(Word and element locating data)
<<<<
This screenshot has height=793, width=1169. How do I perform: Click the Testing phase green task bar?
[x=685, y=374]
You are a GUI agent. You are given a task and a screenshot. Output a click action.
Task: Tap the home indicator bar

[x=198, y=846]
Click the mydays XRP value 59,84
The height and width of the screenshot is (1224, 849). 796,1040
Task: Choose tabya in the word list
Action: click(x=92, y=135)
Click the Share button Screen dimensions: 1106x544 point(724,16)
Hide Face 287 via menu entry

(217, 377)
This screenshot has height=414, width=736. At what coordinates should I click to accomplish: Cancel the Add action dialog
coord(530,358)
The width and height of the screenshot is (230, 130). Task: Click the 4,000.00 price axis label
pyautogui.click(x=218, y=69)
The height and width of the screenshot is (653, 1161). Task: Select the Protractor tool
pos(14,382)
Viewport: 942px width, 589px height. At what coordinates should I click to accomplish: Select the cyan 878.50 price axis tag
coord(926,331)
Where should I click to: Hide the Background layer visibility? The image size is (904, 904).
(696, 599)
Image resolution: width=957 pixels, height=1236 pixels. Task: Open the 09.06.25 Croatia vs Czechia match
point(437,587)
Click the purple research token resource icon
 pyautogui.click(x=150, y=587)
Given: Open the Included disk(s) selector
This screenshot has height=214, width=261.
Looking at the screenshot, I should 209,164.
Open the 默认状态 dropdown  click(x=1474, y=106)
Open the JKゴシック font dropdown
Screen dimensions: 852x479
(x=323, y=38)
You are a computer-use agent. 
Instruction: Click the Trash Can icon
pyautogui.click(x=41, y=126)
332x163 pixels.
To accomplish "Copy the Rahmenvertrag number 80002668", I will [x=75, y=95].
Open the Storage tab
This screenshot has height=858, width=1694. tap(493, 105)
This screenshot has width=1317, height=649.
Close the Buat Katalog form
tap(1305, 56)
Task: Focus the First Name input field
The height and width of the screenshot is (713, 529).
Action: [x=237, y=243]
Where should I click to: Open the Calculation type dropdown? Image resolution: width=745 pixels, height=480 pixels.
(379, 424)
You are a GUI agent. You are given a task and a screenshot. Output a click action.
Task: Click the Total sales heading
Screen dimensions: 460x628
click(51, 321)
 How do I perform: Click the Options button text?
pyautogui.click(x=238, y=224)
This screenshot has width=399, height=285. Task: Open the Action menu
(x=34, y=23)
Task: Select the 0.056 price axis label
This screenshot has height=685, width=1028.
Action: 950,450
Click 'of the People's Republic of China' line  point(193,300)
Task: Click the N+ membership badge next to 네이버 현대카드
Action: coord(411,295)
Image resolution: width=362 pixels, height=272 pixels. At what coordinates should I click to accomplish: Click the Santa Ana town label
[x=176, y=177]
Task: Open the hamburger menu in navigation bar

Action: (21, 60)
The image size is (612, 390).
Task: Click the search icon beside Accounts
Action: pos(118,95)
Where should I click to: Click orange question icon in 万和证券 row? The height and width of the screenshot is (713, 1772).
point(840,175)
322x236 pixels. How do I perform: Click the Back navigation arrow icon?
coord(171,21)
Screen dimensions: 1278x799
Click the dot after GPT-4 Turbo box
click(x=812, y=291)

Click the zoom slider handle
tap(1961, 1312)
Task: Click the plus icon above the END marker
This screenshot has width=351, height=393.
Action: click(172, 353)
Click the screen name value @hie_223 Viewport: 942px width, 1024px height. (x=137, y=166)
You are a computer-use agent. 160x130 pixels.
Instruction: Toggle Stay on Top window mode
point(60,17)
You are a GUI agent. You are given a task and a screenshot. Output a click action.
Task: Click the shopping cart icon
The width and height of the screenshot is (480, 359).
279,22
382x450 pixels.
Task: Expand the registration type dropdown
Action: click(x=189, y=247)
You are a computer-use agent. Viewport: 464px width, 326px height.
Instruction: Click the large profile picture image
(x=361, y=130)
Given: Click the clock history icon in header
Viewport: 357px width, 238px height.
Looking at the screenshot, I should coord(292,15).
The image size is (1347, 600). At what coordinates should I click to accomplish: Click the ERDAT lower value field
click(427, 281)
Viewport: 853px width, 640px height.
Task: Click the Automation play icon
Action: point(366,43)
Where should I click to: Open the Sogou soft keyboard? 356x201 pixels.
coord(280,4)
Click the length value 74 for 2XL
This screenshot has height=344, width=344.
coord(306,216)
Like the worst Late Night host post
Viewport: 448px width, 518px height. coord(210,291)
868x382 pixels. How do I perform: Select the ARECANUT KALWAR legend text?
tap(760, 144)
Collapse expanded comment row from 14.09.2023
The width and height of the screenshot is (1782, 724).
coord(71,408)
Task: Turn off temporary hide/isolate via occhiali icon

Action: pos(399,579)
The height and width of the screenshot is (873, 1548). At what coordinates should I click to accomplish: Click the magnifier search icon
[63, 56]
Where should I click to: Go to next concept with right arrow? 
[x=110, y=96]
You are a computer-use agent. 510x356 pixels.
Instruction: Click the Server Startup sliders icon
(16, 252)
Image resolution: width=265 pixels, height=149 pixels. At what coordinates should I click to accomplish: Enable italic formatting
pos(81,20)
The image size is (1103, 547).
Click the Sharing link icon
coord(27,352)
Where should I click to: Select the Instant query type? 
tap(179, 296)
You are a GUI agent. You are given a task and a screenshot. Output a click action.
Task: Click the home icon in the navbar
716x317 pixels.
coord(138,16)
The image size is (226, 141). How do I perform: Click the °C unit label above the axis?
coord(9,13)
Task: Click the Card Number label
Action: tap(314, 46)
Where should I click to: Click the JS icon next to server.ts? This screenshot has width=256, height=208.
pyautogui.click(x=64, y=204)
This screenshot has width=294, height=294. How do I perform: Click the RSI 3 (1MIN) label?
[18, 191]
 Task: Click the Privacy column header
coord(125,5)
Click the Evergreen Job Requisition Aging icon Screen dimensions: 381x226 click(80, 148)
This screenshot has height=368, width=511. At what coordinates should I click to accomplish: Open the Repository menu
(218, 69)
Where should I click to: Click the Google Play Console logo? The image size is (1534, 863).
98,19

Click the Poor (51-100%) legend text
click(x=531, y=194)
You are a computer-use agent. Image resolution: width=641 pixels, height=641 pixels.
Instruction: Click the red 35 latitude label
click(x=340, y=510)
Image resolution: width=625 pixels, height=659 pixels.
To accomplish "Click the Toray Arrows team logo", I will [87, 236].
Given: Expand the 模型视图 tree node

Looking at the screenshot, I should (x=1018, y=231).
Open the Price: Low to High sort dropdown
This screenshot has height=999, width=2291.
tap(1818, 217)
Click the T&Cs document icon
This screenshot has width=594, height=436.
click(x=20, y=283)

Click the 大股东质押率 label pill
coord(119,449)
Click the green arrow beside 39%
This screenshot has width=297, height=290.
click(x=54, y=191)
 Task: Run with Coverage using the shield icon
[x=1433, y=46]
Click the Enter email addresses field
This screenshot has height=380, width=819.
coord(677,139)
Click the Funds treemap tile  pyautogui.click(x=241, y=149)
>>>>
DO THIS - Print every line of the entries above again, character for character and with nothing left out.

WRITTEN ANSWER -
This screenshot has height=793, width=1169. How do I perform: Click the Testing phase green task bar?
[x=685, y=374]
You are a GUI agent. You are given a task and a screenshot. Output a click action.
Task: Tap the home indicator bar

[x=198, y=846]
Click the mydays XRP value 59,84
The height and width of the screenshot is (1224, 849). 796,1040
Task: Choose tabya in the word list
Action: click(x=92, y=135)
Click the Share button Screen dimensions: 1106x544 point(724,16)
Hide Face 287 via menu entry

(217, 377)
This screenshot has height=414, width=736. At what coordinates should I click to accomplish: Cancel the Add action dialog
coord(530,358)
The width and height of the screenshot is (230, 130). Task: Click the 4,000.00 price axis label
pyautogui.click(x=218, y=69)
The height and width of the screenshot is (653, 1161). Task: Select the Protractor tool
pos(14,382)
Viewport: 942px width, 589px height. At what coordinates should I click to accomplish: Select the cyan 878.50 price axis tag
coord(926,331)
Where should I click to: Hide the Background layer visibility? The image size is (904, 904).
(696, 599)
Image resolution: width=957 pixels, height=1236 pixels. Task: Open the 09.06.25 Croatia vs Czechia match
point(437,587)
Click the purple research token resource icon
 pyautogui.click(x=150, y=587)
Given: Open the Included disk(s) selector
This screenshot has height=214, width=261.
Looking at the screenshot, I should 209,164.
Open the 默认状态 dropdown  click(x=1474, y=106)
Open the JKゴシック font dropdown
Screen dimensions: 852x479
(x=323, y=38)
You are a computer-use agent. 
Instruction: Click the Trash Can icon
pyautogui.click(x=41, y=126)
332x163 pixels.
To accomplish "Copy the Rahmenvertrag number 80002668", I will [x=75, y=95].
Open the Storage tab
This screenshot has height=858, width=1694. tap(493, 105)
This screenshot has width=1317, height=649.
Close the Buat Katalog form
tap(1305, 56)
Task: Focus the First Name input field
The height and width of the screenshot is (713, 529).
Action: [x=237, y=243]
Where should I click to: Open the Calculation type dropdown? Image resolution: width=745 pixels, height=480 pixels.
(379, 424)
You are a GUI agent. You are given a task and a screenshot. Output a click action.
Task: Click the Total sales heading
Screen dimensions: 460x628
click(51, 321)
 How do I perform: Click the Options button text?
pyautogui.click(x=238, y=224)
This screenshot has width=399, height=285. Task: Open the Action menu
(x=34, y=23)
Task: Select the 0.056 price axis label
This screenshot has height=685, width=1028.
Action: 950,450
Click 'of the People's Republic of China' line  point(193,300)
Task: Click the N+ membership badge next to 네이버 현대카드
Action: coord(411,295)
Image resolution: width=362 pixels, height=272 pixels. At what coordinates should I click to accomplish: Click the Santa Ana town label
[x=176, y=177]
Task: Open the hamburger menu in navigation bar

Action: (21, 60)
The image size is (612, 390).
Task: Click the search icon beside Accounts
Action: pos(118,95)
Where should I click to: Click orange question icon in 万和证券 row? The height and width of the screenshot is (713, 1772).
point(840,175)
322x236 pixels. How do I perform: Click the Back navigation arrow icon?
coord(171,21)
Screen dimensions: 1278x799
Click the dot after GPT-4 Turbo box
click(x=812, y=291)

Click the zoom slider handle
tap(1961, 1312)
Task: Click the plus icon above the END marker
This screenshot has width=351, height=393.
Action: click(172, 353)
Click the screen name value @hie_223 Viewport: 942px width, 1024px height. (x=137, y=166)
You are a computer-use agent. 160x130 pixels.
Instruction: Toggle Stay on Top window mode
point(60,17)
You are a GUI agent. You are given a task and a screenshot. Output a click action.
Task: Click the shopping cart icon
The width and height of the screenshot is (480, 359).
279,22
382x450 pixels.
Task: Expand the registration type dropdown
Action: click(x=189, y=247)
You are a computer-use agent. Viewport: 464px width, 326px height.
Instruction: Click the large profile picture image
(x=361, y=130)
Given: Click the clock history icon in header
Viewport: 357px width, 238px height.
Looking at the screenshot, I should coord(292,15).
The image size is (1347, 600). At what coordinates should I click to accomplish: Click the ERDAT lower value field
click(427, 281)
Viewport: 853px width, 640px height.
Task: Click the Automation play icon
Action: point(366,43)
Where should I click to: Open the Sogou soft keyboard? 356x201 pixels.
coord(280,4)
Click the length value 74 for 2XL
This screenshot has height=344, width=344.
coord(306,216)
Like the worst Late Night host post
Viewport: 448px width, 518px height. coord(210,291)
868x382 pixels. How do I perform: Select the ARECANUT KALWAR legend text?
tap(760, 144)
Collapse expanded comment row from 14.09.2023
The width and height of the screenshot is (1782, 724).
coord(71,408)
Task: Turn off temporary hide/isolate via occhiali icon

Action: pos(399,579)
The height and width of the screenshot is (873, 1548). At what coordinates should I click to accomplish: Click the magnifier search icon
[63, 56]
Where should I click to: Go to next concept with right arrow? 
[x=110, y=96]
You are a computer-use agent. 510x356 pixels.
Instruction: Click the Server Startup sliders icon
(16, 252)
Image resolution: width=265 pixels, height=149 pixels. At what coordinates should I click to accomplish: Enable italic formatting
pos(81,20)
The image size is (1103, 547).
Click the Sharing link icon
coord(27,352)
Where should I click to: Select the Instant query type? 
tap(179, 296)
You are a GUI agent. You are given a task and a screenshot. Output a click action.
Task: Click the home icon in the navbar
716x317 pixels.
coord(138,16)
The image size is (226, 141). How do I perform: Click the °C unit label above the axis?
coord(9,13)
Task: Click the Card Number label
Action: tap(314, 46)
Where should I click to: Click the JS icon next to server.ts? This screenshot has width=256, height=208.
pyautogui.click(x=64, y=204)
This screenshot has width=294, height=294. How do I perform: Click the RSI 3 (1MIN) label?
[18, 191]
 Task: Click the Privacy column header
coord(125,5)
Click the Evergreen Job Requisition Aging icon Screen dimensions: 381x226 click(80, 148)
This screenshot has height=368, width=511. At what coordinates should I click to accomplish: Open the Repository menu
(218, 69)
Where should I click to: Click the Google Play Console logo? The image size is (1534, 863).
98,19

Click the Poor (51-100%) legend text
click(x=531, y=194)
You are a computer-use agent. Image resolution: width=641 pixels, height=641 pixels.
Instruction: Click the red 35 latitude label
click(x=340, y=510)
Image resolution: width=625 pixels, height=659 pixels.
To accomplish "Click the Toray Arrows team logo", I will [87, 236].
Given: Expand the 模型视图 tree node

Looking at the screenshot, I should (x=1018, y=231).
Open the Price: Low to High sort dropdown
This screenshot has height=999, width=2291.
tap(1818, 217)
Click the T&Cs document icon
This screenshot has width=594, height=436.
click(x=20, y=283)

Click the 大股东质押率 label pill
coord(119,449)
Click the green arrow beside 39%
This screenshot has width=297, height=290.
click(x=54, y=191)
 Task: Run with Coverage using the shield icon
[x=1433, y=46]
Click the Enter email addresses field
This screenshot has height=380, width=819.
coord(677,139)
Click the Funds treemap tile  pyautogui.click(x=241, y=149)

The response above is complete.